[Collected data entries]

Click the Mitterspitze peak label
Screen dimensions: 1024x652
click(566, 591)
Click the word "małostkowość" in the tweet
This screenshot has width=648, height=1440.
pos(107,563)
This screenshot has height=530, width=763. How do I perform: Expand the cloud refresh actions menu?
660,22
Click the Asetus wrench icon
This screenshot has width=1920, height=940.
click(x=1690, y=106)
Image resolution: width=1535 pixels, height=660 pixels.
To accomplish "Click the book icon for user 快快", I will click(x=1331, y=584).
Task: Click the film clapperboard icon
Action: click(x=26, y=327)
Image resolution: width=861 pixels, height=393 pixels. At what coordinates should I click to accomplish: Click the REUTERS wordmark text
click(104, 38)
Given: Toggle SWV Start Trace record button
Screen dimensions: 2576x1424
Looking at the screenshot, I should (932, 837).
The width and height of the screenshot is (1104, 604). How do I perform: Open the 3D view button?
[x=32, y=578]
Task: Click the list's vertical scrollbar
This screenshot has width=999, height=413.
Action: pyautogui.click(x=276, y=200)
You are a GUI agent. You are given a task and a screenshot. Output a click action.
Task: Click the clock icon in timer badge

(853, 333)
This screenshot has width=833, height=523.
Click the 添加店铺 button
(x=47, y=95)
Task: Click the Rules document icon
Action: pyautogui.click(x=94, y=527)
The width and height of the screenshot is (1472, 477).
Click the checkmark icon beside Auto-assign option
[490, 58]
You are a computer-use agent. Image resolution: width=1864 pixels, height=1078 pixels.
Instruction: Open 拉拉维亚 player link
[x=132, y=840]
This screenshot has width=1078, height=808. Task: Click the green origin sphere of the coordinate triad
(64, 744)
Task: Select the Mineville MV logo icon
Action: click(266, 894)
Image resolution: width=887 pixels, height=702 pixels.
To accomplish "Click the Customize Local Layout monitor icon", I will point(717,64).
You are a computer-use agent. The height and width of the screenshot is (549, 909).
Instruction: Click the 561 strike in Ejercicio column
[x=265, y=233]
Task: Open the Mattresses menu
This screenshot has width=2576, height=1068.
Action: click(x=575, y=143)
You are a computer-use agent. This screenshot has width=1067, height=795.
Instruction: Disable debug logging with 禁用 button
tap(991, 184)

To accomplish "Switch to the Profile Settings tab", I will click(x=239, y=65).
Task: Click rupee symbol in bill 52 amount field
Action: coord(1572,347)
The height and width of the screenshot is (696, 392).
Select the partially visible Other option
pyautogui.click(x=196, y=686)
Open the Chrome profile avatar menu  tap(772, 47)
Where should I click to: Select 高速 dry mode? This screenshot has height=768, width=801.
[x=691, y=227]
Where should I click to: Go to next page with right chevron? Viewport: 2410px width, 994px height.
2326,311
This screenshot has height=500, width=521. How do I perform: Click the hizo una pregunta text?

» **AIM OF THE TASK**: Set the records down again in full, exactly as they read.

» **ANSWER BOX**:
Click the Mitterspitze peak label
Screen dimensions: 1024x652
click(566, 591)
Click the word "małostkowość" in the tweet
This screenshot has width=648, height=1440.
pos(107,563)
This screenshot has height=530, width=763. How do I perform: Expand the cloud refresh actions menu?
660,22
Click the Asetus wrench icon
This screenshot has width=1920, height=940.
click(x=1690, y=106)
Image resolution: width=1535 pixels, height=660 pixels.
To accomplish "Click the book icon for user 快快", I will click(x=1331, y=584).
Task: Click the film clapperboard icon
Action: click(x=26, y=327)
Image resolution: width=861 pixels, height=393 pixels. At what coordinates should I click to accomplish: Click the REUTERS wordmark text
click(104, 38)
Given: Toggle SWV Start Trace record button
Screen dimensions: 2576x1424
Looking at the screenshot, I should (932, 837).
The width and height of the screenshot is (1104, 604). How do I perform: Open the 3D view button?
[x=32, y=578]
Task: Click the list's vertical scrollbar
This screenshot has width=999, height=413.
Action: pyautogui.click(x=276, y=200)
You are a GUI agent. You are given a task and a screenshot. Output a click action.
Task: Click the clock icon in timer badge

(853, 333)
This screenshot has width=833, height=523.
Click the 添加店铺 button
(x=47, y=95)
Task: Click the Rules document icon
Action: pyautogui.click(x=94, y=527)
The width and height of the screenshot is (1472, 477).
Click the checkmark icon beside Auto-assign option
[490, 58]
You are a computer-use agent. Image resolution: width=1864 pixels, height=1078 pixels.
Instruction: Open 拉拉维亚 player link
[x=132, y=840]
This screenshot has width=1078, height=808. Task: Click the green origin sphere of the coordinate triad
(64, 744)
Task: Select the Mineville MV logo icon
Action: click(266, 894)
Image resolution: width=887 pixels, height=702 pixels.
To accomplish "Click the Customize Local Layout monitor icon", I will point(717,64).
You are a computer-use agent. The height and width of the screenshot is (549, 909).
Instruction: Click the 561 strike in Ejercicio column
[x=265, y=233]
Task: Open the Mattresses menu
This screenshot has width=2576, height=1068.
Action: click(x=575, y=143)
You are a computer-use agent. This screenshot has width=1067, height=795.
Instruction: Disable debug logging with 禁用 button
tap(991, 184)

To accomplish "Switch to the Profile Settings tab", I will click(x=239, y=65).
Task: Click rupee symbol in bill 52 amount field
Action: coord(1572,347)
The height and width of the screenshot is (696, 392).
Select the partially visible Other option
pyautogui.click(x=196, y=686)
Open the Chrome profile avatar menu  tap(772, 47)
Where should I click to: Select 高速 dry mode? This screenshot has height=768, width=801.
[x=691, y=227]
Where should I click to: Go to next page with right chevron? Viewport: 2410px width, 994px height.
2326,311
This screenshot has height=500, width=521. How do I perform: Click the hizo una pregunta text?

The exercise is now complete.